----- Records provided
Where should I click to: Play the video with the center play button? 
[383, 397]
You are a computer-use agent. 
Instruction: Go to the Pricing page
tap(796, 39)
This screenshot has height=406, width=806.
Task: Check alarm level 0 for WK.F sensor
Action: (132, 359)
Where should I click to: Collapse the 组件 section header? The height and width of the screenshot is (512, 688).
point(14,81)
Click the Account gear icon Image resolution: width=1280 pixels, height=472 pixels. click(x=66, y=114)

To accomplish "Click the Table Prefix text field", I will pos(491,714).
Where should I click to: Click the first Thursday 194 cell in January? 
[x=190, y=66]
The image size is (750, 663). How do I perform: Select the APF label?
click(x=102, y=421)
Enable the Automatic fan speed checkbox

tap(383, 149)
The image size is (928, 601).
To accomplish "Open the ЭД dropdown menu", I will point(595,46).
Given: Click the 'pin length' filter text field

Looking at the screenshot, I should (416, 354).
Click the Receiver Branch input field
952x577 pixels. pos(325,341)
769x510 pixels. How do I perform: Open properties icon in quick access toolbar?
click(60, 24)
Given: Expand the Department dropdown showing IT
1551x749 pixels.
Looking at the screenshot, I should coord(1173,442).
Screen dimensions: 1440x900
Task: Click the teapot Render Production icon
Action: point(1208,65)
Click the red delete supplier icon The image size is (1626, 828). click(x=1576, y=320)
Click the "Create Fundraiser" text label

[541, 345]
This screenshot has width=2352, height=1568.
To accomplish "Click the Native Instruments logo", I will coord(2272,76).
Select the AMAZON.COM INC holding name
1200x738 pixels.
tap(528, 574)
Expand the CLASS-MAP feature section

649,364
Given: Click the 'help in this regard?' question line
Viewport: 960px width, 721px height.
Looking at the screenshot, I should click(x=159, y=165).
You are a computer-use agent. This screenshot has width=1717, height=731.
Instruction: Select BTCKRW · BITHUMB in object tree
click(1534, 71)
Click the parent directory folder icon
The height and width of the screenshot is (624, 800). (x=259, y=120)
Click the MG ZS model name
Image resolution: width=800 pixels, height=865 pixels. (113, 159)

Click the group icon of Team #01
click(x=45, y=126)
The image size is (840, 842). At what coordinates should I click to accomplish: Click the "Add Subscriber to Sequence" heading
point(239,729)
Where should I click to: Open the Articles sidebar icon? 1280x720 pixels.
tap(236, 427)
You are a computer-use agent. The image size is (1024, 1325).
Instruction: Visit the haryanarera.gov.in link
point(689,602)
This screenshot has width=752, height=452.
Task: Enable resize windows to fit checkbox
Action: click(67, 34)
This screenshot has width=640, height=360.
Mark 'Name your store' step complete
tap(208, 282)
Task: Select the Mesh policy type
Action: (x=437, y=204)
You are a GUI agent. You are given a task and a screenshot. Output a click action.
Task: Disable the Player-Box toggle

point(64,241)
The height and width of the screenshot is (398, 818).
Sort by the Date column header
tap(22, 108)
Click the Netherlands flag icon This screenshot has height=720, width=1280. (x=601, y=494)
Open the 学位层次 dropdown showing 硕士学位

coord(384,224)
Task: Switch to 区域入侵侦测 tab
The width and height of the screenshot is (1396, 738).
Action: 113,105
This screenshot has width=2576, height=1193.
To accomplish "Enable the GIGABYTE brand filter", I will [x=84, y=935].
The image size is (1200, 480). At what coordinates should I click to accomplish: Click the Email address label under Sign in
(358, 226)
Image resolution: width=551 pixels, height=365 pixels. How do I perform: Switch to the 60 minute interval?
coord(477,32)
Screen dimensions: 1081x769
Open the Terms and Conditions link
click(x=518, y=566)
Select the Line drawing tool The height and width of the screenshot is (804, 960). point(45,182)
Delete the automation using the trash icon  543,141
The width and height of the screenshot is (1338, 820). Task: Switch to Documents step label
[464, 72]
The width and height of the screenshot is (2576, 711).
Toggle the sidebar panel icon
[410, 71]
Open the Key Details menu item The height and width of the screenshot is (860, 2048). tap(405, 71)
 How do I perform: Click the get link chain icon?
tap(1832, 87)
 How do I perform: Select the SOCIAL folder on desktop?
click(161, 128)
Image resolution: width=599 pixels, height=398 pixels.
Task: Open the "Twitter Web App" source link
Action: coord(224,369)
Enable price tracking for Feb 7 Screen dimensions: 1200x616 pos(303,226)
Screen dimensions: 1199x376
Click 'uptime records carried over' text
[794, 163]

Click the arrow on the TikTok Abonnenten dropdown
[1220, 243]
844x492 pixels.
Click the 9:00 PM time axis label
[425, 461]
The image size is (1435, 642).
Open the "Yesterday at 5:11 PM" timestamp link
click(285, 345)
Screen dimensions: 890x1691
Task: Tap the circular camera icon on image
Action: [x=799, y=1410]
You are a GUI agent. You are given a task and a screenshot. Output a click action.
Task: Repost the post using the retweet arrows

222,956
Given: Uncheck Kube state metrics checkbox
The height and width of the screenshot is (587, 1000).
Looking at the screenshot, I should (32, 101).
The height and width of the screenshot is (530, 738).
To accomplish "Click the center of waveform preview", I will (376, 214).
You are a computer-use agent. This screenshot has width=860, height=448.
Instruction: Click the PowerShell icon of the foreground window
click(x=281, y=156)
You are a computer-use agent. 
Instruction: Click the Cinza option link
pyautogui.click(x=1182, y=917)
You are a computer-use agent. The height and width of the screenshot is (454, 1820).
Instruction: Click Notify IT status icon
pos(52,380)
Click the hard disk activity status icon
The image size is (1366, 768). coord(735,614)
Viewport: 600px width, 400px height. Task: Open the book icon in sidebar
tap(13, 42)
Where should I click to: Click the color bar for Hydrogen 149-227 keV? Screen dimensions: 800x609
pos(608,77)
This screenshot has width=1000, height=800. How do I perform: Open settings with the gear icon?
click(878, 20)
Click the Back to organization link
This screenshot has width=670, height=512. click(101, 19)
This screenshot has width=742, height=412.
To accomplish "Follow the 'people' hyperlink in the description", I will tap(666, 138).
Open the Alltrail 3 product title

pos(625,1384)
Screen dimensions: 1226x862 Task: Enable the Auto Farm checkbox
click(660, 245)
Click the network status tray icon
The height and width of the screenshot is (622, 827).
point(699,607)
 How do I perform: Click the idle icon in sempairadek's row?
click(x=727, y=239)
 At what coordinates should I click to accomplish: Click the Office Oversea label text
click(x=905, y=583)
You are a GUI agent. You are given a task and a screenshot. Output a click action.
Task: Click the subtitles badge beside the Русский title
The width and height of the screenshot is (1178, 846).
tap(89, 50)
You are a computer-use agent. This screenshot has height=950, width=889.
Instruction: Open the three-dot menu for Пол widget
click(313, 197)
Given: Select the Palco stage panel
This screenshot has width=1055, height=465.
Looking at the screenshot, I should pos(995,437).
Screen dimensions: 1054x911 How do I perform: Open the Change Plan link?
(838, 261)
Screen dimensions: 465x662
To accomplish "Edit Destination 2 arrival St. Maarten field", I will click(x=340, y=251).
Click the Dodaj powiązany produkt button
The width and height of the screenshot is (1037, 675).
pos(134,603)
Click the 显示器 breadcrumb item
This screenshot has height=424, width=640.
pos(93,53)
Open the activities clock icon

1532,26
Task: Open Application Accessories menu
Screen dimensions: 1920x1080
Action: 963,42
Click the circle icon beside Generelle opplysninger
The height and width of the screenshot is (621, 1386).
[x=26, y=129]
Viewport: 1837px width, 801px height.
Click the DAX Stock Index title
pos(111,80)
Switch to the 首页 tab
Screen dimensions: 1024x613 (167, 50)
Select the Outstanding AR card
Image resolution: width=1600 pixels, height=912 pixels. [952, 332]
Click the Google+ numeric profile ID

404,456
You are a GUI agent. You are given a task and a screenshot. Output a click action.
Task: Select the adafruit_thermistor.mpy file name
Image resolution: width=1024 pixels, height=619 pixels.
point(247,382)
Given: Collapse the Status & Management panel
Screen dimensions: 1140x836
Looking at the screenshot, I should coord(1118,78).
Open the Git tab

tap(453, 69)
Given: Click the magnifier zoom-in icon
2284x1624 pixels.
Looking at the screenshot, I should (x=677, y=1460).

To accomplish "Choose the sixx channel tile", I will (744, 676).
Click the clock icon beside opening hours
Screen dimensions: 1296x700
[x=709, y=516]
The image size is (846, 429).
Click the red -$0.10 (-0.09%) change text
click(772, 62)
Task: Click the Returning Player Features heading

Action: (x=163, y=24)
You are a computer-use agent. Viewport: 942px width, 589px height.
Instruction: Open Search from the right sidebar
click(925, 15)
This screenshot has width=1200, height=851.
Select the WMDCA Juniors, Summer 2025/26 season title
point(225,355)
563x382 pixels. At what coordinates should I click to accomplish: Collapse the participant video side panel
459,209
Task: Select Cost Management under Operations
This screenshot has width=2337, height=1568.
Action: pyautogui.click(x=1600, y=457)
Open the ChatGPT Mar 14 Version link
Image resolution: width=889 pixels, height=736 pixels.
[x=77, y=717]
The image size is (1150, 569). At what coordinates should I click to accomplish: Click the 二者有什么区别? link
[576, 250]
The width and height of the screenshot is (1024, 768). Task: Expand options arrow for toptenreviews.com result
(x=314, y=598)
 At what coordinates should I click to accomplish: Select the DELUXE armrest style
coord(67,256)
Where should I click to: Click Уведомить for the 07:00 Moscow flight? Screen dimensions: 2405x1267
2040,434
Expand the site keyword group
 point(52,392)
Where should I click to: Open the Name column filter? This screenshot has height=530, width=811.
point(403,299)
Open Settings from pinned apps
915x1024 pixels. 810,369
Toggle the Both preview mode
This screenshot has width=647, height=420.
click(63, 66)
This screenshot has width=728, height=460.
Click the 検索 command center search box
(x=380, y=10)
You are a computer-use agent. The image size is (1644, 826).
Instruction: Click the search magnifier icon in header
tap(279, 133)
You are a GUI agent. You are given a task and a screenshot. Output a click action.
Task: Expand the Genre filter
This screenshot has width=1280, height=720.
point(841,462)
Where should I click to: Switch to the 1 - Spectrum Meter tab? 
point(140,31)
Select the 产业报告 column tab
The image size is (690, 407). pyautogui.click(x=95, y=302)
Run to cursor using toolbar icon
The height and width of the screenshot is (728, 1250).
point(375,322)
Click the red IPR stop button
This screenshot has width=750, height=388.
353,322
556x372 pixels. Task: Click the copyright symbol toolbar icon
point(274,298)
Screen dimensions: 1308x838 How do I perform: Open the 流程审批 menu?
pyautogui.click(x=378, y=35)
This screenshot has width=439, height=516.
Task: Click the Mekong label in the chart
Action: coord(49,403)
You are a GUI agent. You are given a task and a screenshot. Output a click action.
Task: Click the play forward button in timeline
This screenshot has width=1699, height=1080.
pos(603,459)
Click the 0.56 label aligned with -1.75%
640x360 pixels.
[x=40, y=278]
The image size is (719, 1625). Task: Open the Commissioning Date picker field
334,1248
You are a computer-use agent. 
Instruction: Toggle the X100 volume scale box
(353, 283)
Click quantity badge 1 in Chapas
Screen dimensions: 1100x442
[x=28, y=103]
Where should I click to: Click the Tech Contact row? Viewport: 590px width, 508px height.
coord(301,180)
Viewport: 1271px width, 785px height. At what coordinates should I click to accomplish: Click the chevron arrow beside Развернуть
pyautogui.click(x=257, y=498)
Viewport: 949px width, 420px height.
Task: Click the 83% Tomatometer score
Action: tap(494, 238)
----------
Work to be completed.
Isolate the lines above that contain the word "badge" and copy them.

Solved exercise.
Task: Click the subtitles badge beside the Русский title
Click quantity badge 1 in Chapas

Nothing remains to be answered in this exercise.